When I interview people before taking my commercial audtion classes, so many tell me that they have been told to start their acting careers by training for commercials. I would like to silence all those who are perpetuating this disempowering misconception. They are destroying acting careers before they even start. But I do understand that when most people look at actors in commercials, it looks so easy. It is no wonder that many think that it is a way to break into acting, be seen and make lots of money. Yes, it is fun, creative and can be lucrative. Most working commercial actors can make it look easy because most are pros.
As you will discover, there is a lot to do, learn, and know before starting to audition well and book commercials.
WHEN DO YOU START WORKING IN COMMERCIALS?
I strongly believe that you should study acting for a year or more and take an Improvization class for a good six months (at the very least) before taking a commercial class. Then you will be more prepared to go get a commercial agent and start auditioning – hopefully, while you continue to professionally train consistently.
I believe that when people start auditioning too early, it often creates major problems with craft and confidence. And when those actors do less than stellar auditions, there is a good chance the casting directors they audition for will choose not to see them again, even in the future after they train and improve!
Although, I do have of students with little or no training take my beginning commercial workshop, but they are the exception. And, I also have agents send me total beginners (who are great commercial “types”) to learn enough basics to be competent at their auditions. AND after the class, many of these rookie actors who are good commercial types and/or have strong performance talents or skills, do book some work.
On the other hand, from years of experience in the Entertainment Industry, I am convinced that those who want to book lots more work, plan to have an acting career, and want to feel secure about their craft, need to prepare and train FIRST before jumping into the commercial arena.
MISCONCEPTIONS and CHALLENGES: Many feel they don’t need to study acting first or that after they book a few commercials.
Often, the rationalle is, they will use the money they make in a commerical to study – (I truly believe that thinking is backwards). Don’t be fooled; this is a commitment and requires more than you know. Before pursuing any venture, you really need to understand what is involved.
Here are just a few of the issues rookies, as well as trained actors, should know about before auditioning for commercials:
> GETTING AN AGENT: Getting a good agent can be challenging. Agents are inundated daily with dozens of pictures and resumes of actors who want commercial representation.
> COSTS: Between training, commercial wardrobe, photos, a website, reproductions, casting websites, and mailings, it can get expensive. Plus, by working a job that gives you the flexibility you need to audition, your income usually will not be as good as if you had a full-time job.

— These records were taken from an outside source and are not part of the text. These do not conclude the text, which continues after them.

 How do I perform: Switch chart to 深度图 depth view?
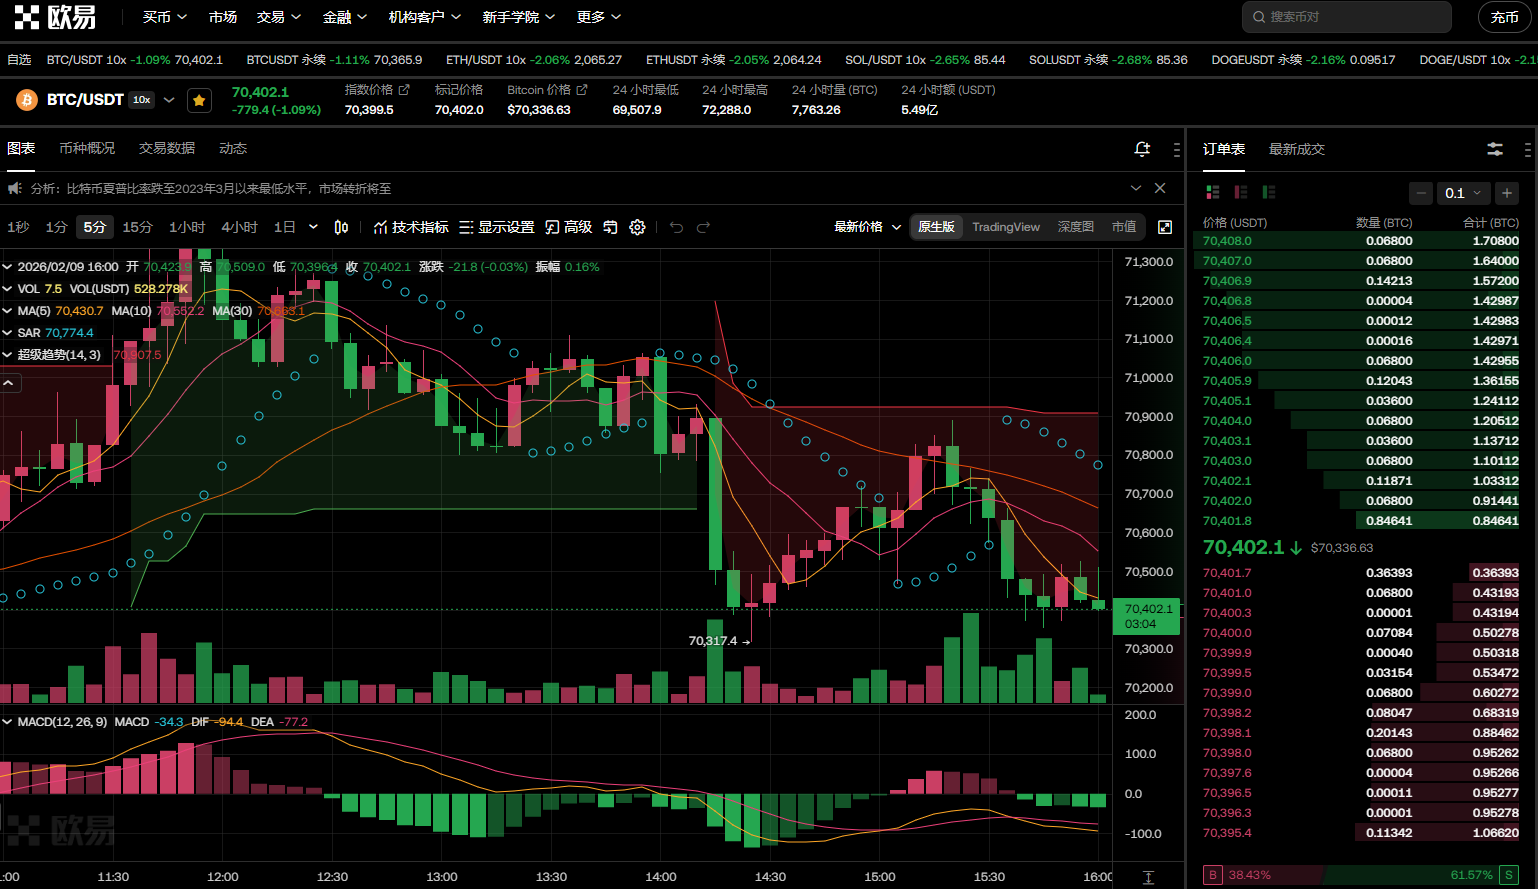coord(1075,227)
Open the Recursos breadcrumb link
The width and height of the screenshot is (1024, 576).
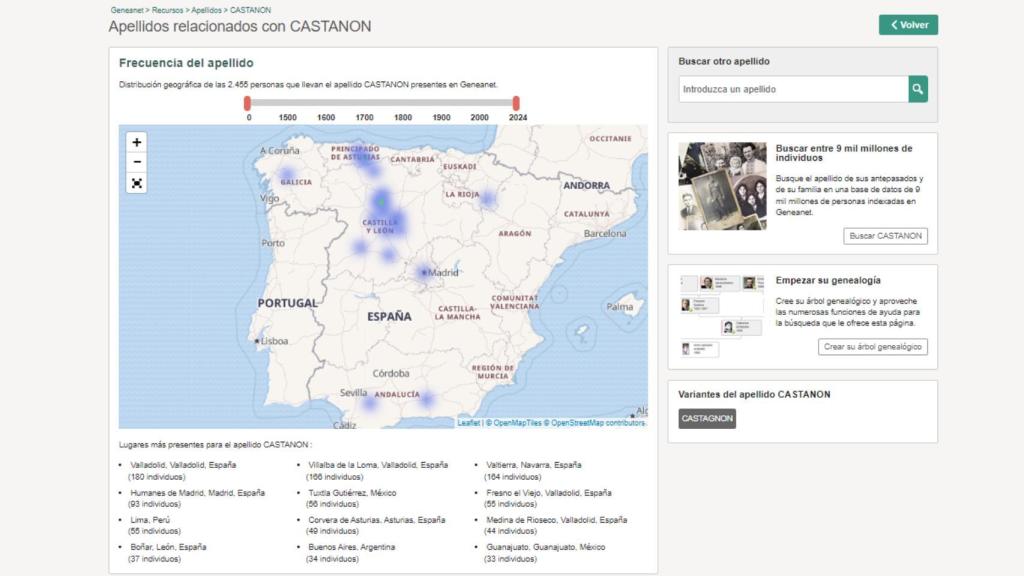(166, 9)
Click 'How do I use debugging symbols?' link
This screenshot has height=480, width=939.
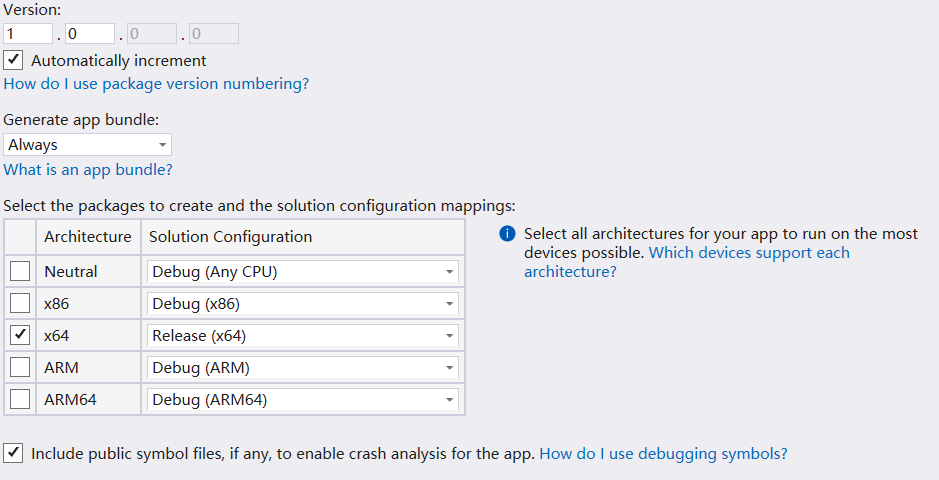point(663,453)
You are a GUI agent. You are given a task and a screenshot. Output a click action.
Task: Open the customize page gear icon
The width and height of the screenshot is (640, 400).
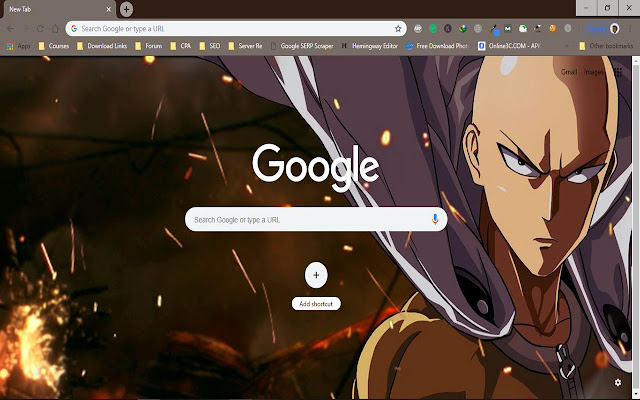(x=617, y=383)
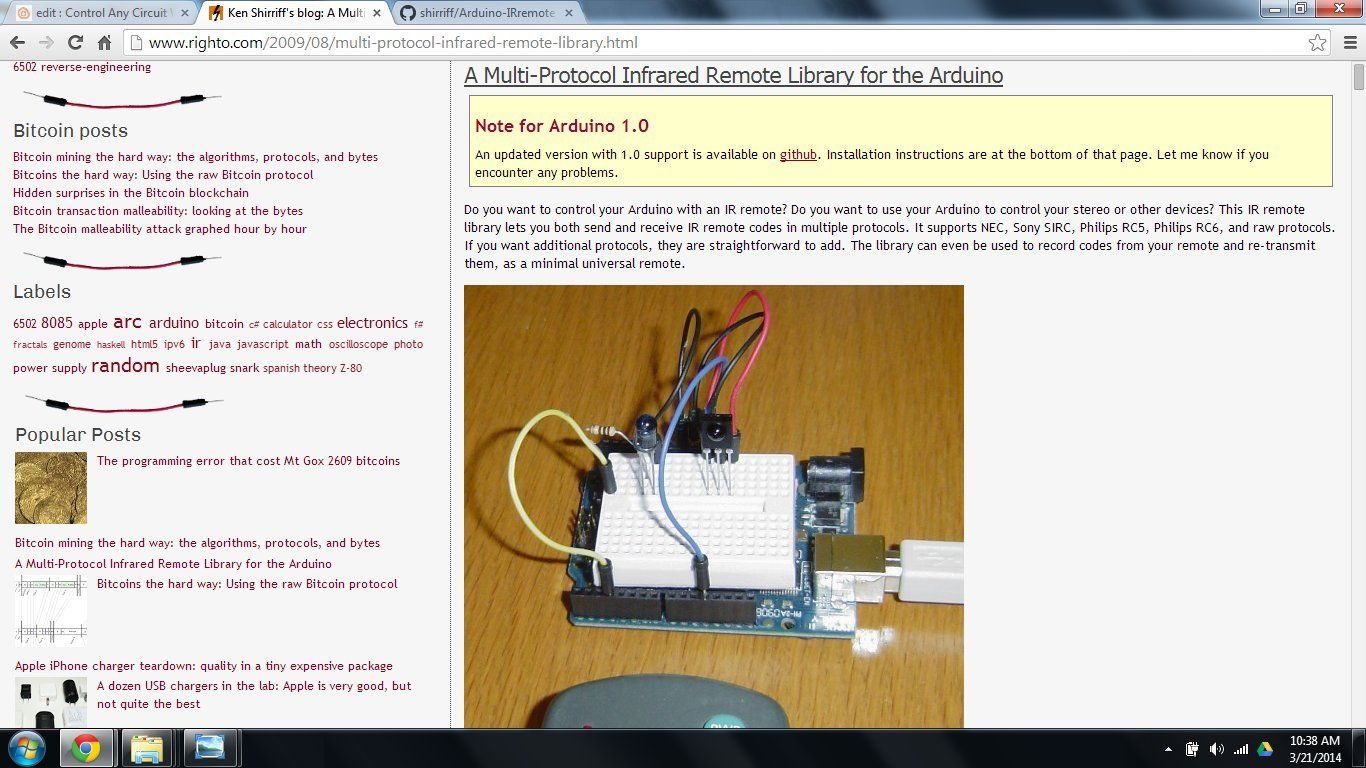Reload the current page
This screenshot has height=768, width=1366.
pos(74,42)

> TIME CONSUMING: Depending on the location of the casting facility, each audition will normally take, on the average, 2 ½ to 4 hours to travel back and forth, park, prepare, wait and do your five-minute audition for the Casting Director. And often but not always, actors go out on dozens of audition before booking (getting hired).
> HIGHLY COMPETITIVE: Getting commerical auditions is very competitive in Hollywood. There are thousands of actors submitted for every role. Only 80 to100 are seen each day per role. So you have possibly a 10 -15% chance of even getting an audition when submitted.

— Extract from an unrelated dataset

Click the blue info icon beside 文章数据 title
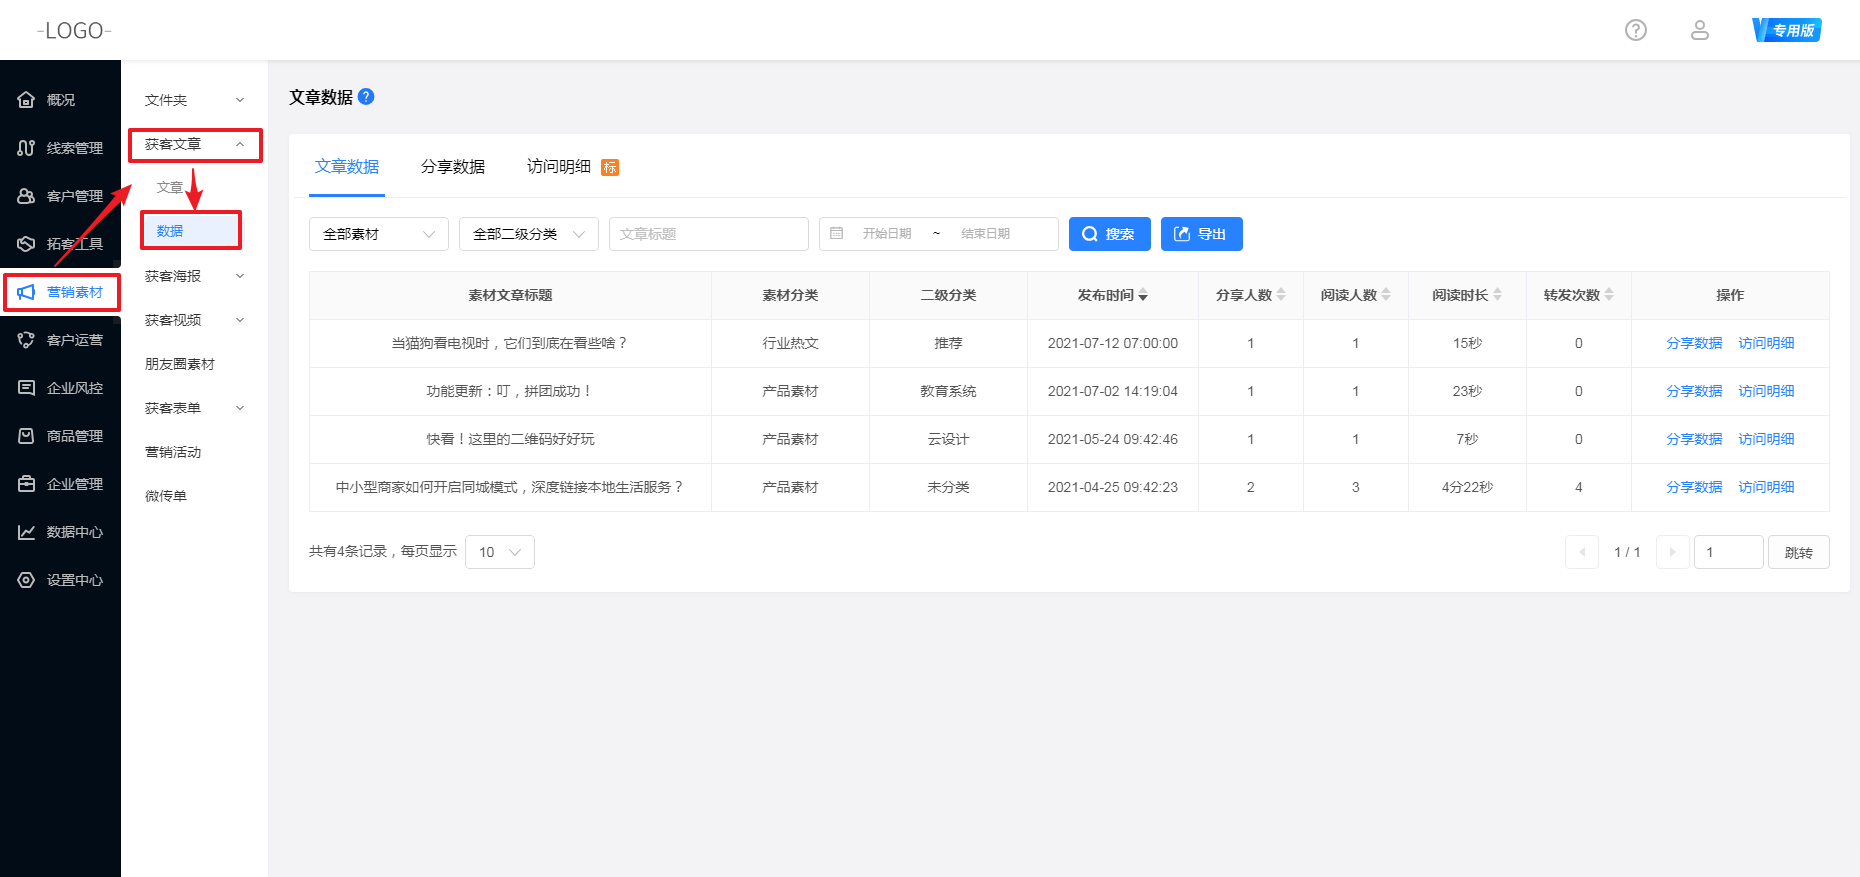The image size is (1860, 877). click(x=366, y=97)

>MONEY EARNED: The money that most new actors think they will earn from booking a commercial is not always the case. It depends on many factors such as: whether the commercial is union, non-union, local, regional, national, international, one spot or multiple spots, the number of actors, on-camera or voice-over, buy-out and/or residuals. Actors can earn anywhere from a few hundred to (in rare cases) a few hundred thousand dollars doing a commercial.
My main intention in laying out these misconceptions and challenges is not to discourage you from pursuing commercial work, but rather, to help you avoid the pitfalls that can make it difficult to make a good start. There are many more misconceptions and challenges you should be acquainted with before jumping into beginning your commercial acting endeavor. I wish you all the best of success!